- WHAT YOU ARE ASKED TO DO: Reproduce only the lines below from the line containing "AODA (713, 808)" to the line containing "Ordering (70, 2028)", exactly as written, with both end lines kept. Omit the pictures.

- PROVIDED MATERIAL:
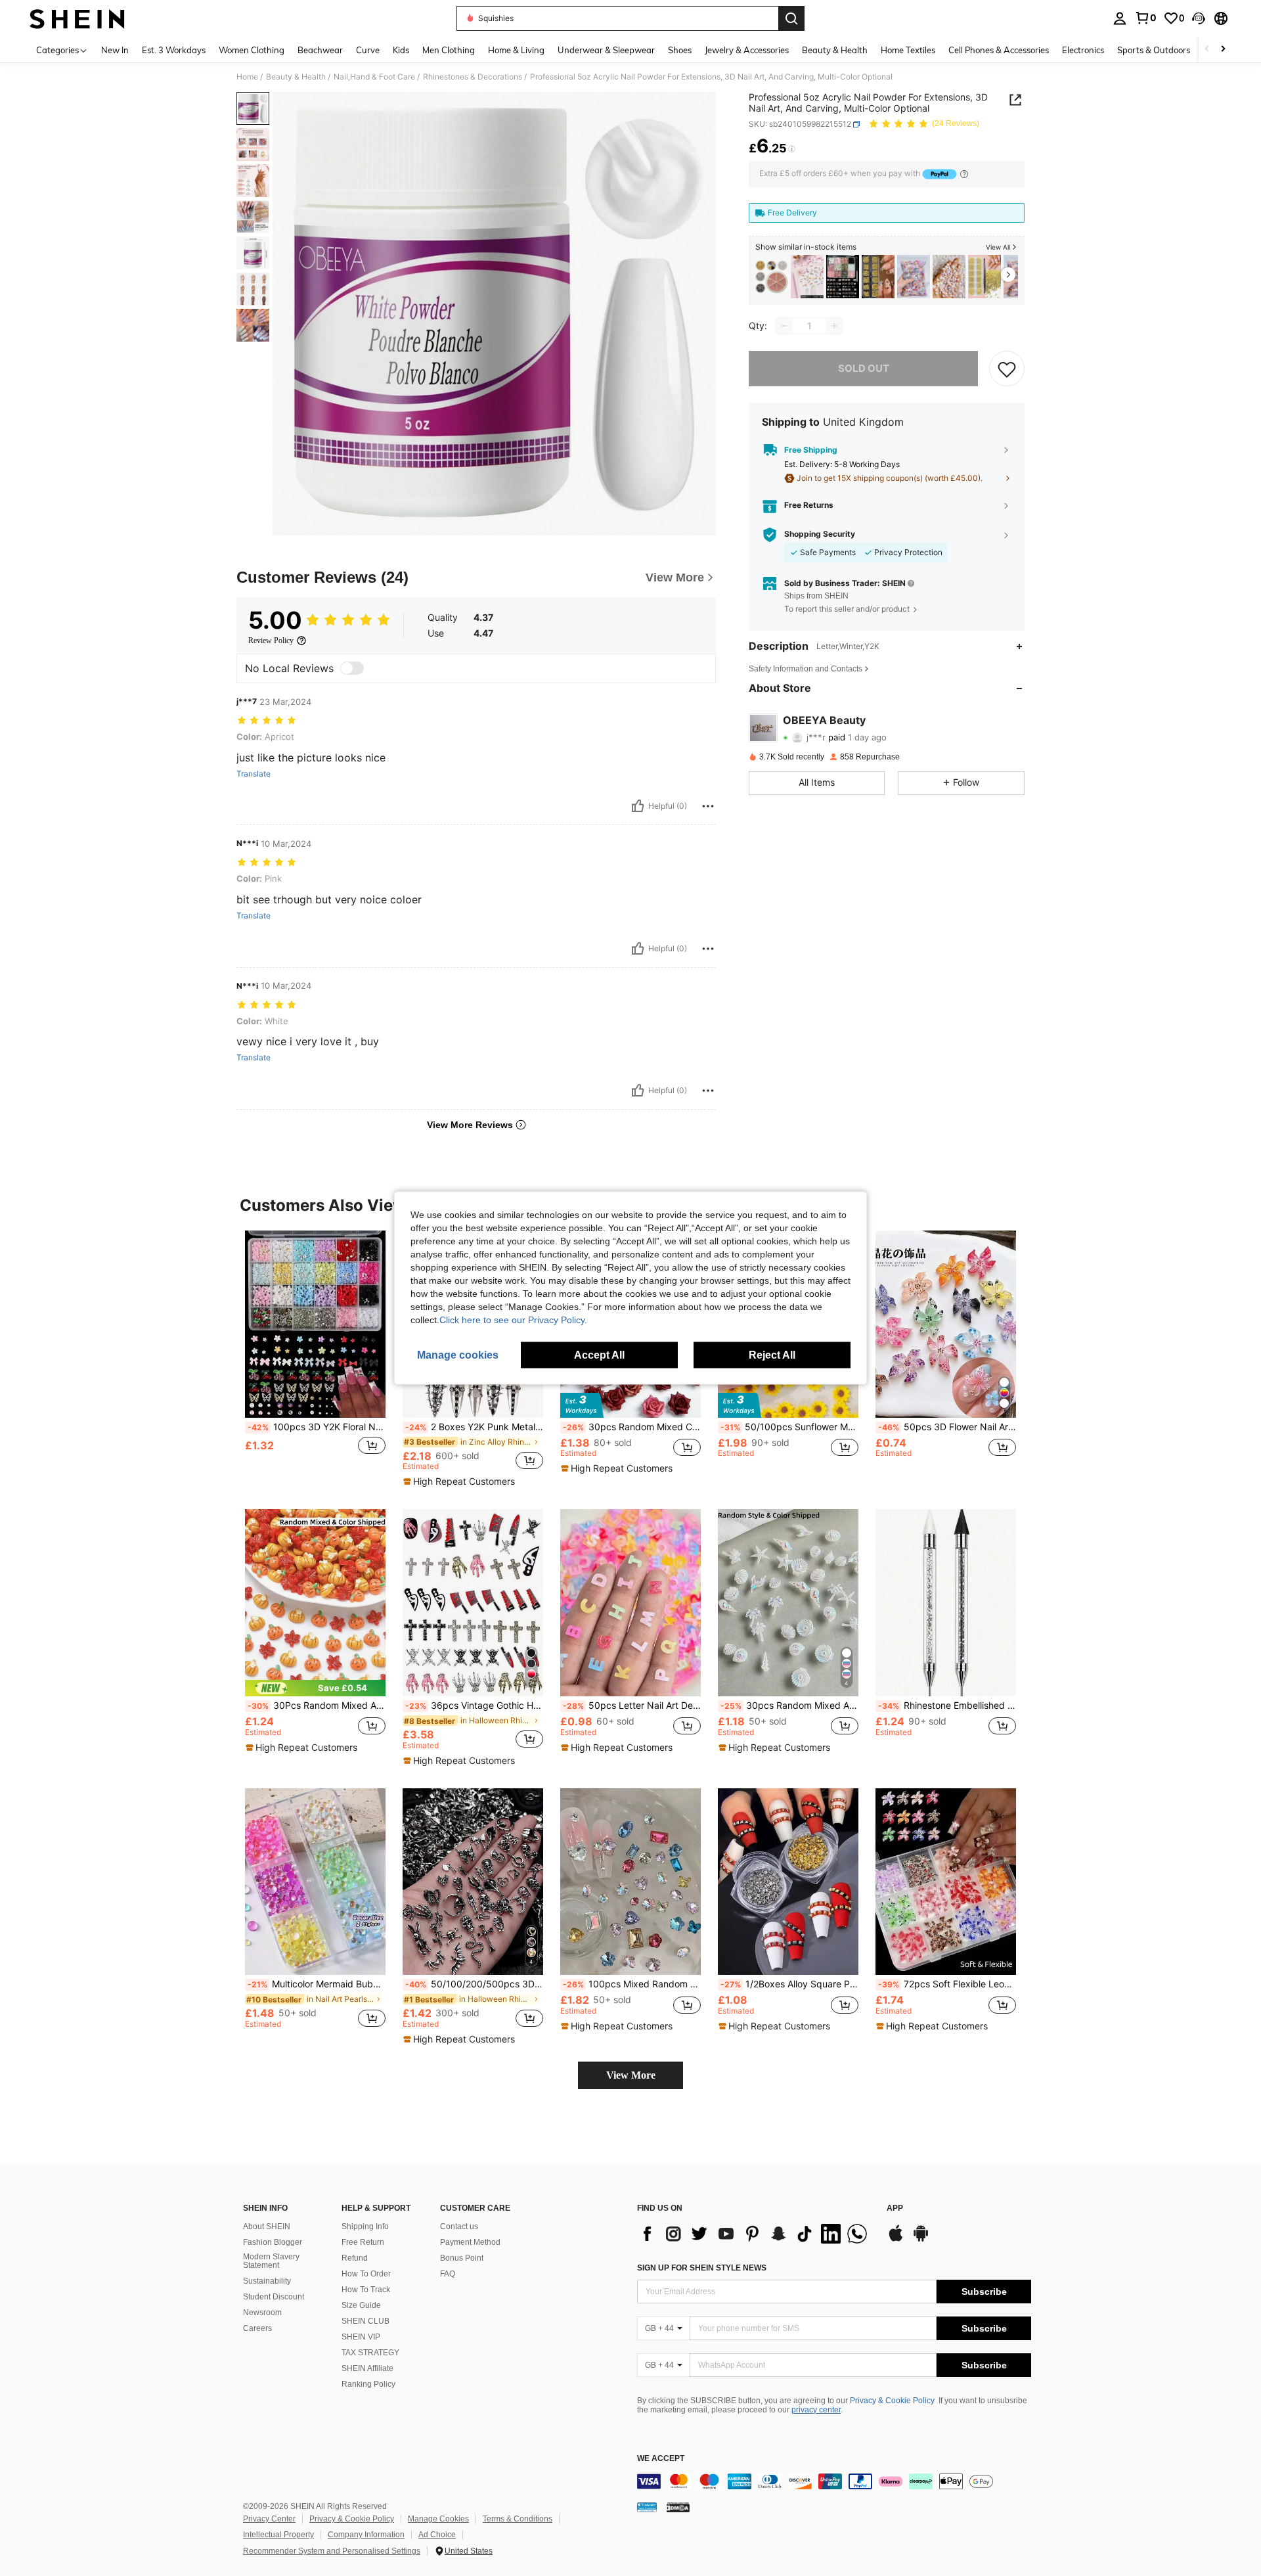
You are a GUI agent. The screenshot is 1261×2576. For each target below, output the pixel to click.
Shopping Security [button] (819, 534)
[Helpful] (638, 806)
--
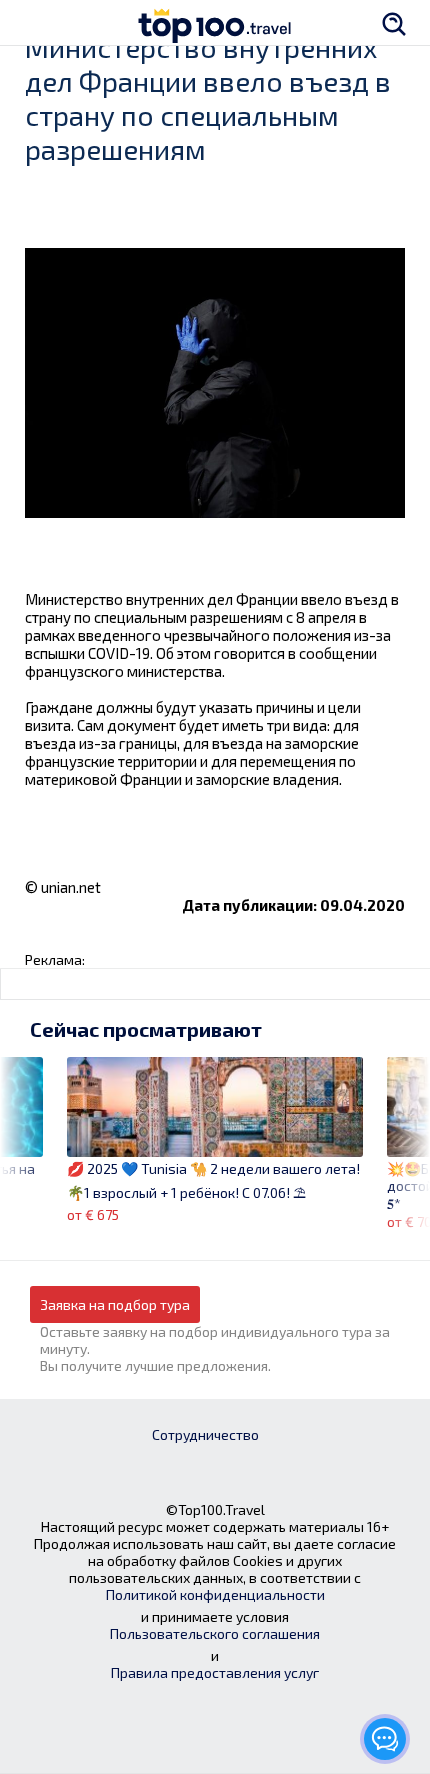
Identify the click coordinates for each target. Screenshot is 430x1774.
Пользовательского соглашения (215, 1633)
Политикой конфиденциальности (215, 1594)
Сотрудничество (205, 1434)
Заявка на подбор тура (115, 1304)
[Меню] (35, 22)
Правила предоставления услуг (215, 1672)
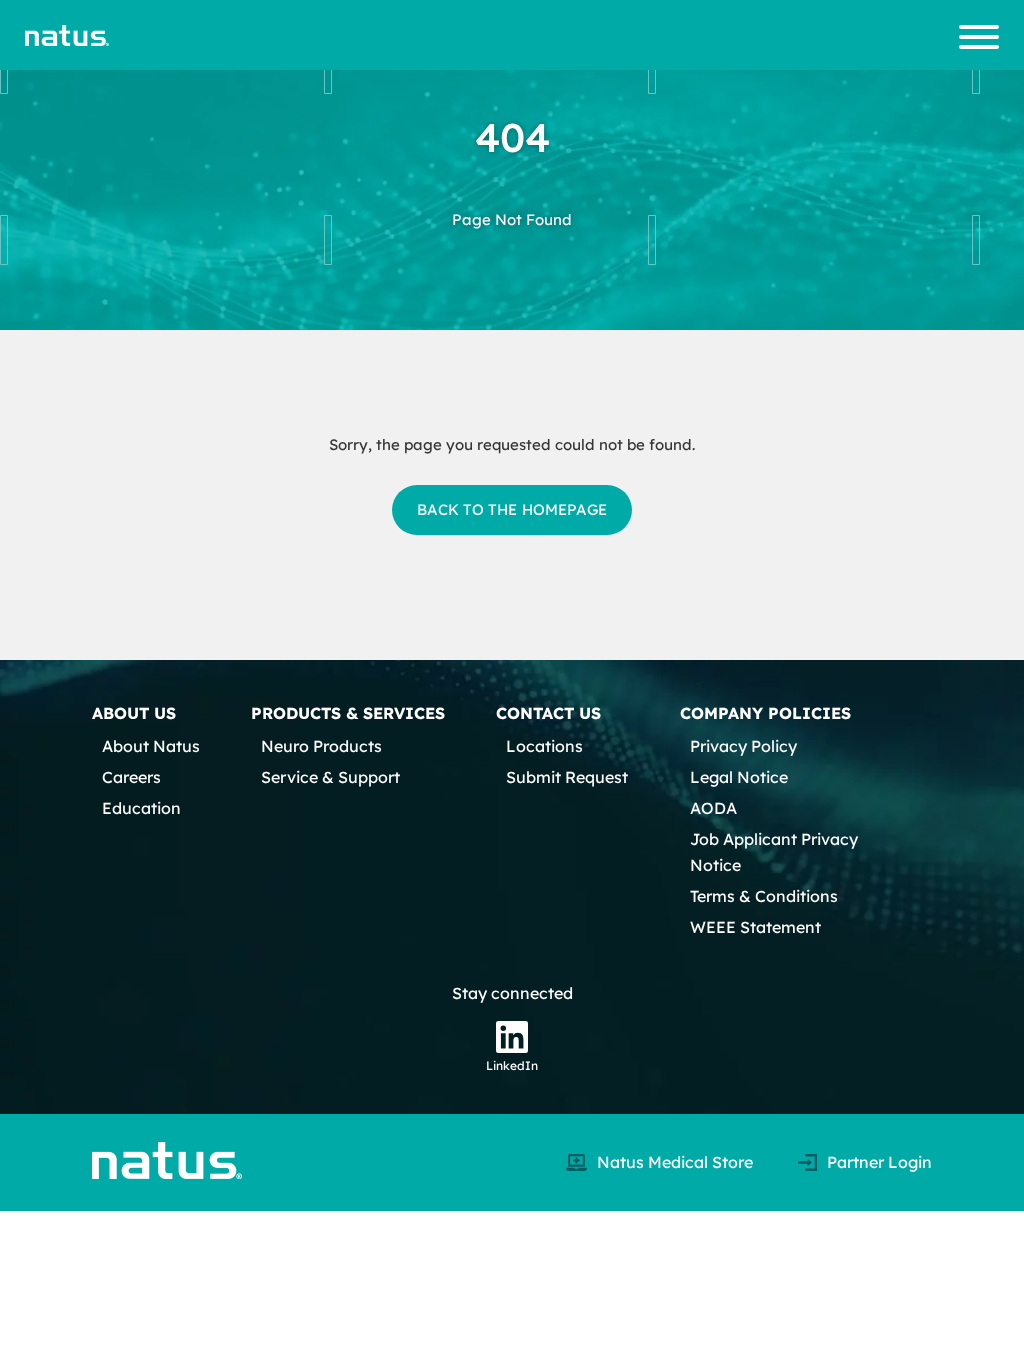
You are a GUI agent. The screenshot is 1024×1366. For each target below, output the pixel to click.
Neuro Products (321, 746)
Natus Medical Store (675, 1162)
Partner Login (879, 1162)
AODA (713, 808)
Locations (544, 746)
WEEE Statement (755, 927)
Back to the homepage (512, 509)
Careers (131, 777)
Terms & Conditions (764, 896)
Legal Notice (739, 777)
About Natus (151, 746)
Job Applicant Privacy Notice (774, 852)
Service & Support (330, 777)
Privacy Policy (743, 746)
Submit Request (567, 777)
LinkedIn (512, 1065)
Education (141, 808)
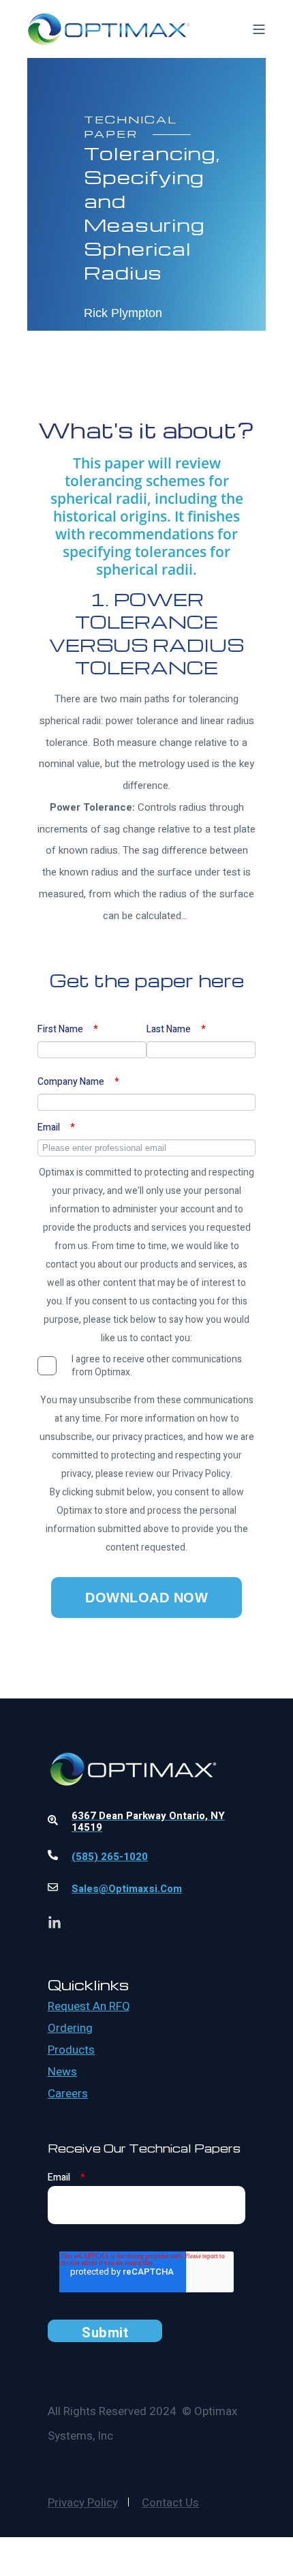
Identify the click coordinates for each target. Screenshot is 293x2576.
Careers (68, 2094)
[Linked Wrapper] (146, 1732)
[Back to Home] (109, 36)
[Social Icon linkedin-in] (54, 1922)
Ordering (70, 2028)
---
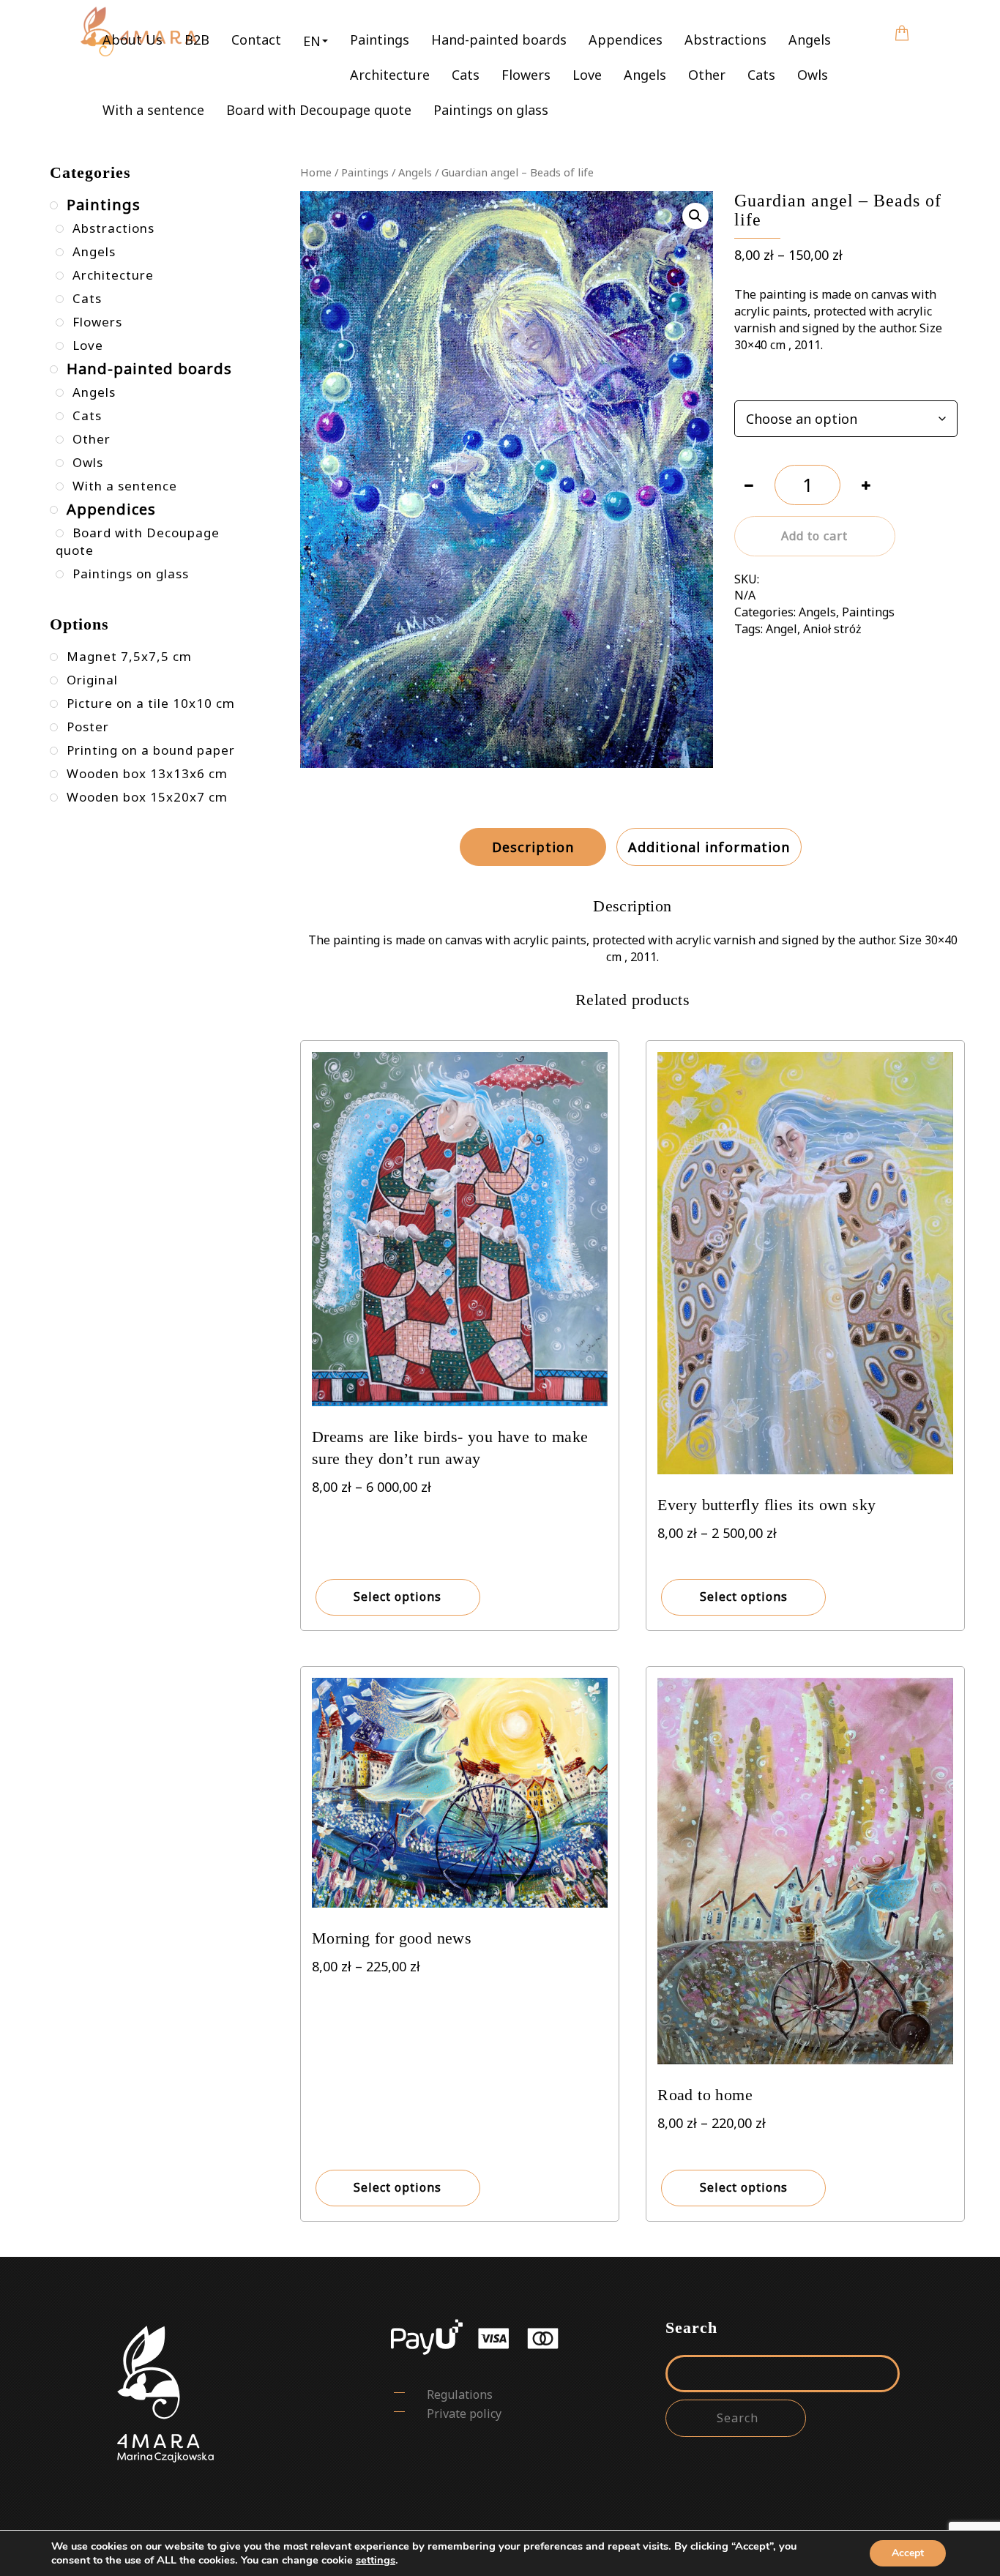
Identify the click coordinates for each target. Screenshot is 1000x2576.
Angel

- TASK OUTPUT:
AODA (713, 808)
Locations (544, 746)
WEEE Statement (755, 927)
Back to the homepage (512, 509)
Careers (131, 777)
Terms & Conditions (764, 896)
Legal Notice (739, 777)
About Natus (151, 746)
Job Applicant Privacy Notice (774, 852)
Service & Support (330, 777)
Privacy Policy (743, 746)
Submit Request (567, 777)
LinkedIn (512, 1065)
Education (141, 808)
Identify the click coordinates for each target. Screenshot is 293x2576.
Careers (68, 2094)
[Linked Wrapper] (146, 1732)
[Back to Home] (109, 36)
[Social Icon linkedin-in] (54, 1922)
Ordering (70, 2028)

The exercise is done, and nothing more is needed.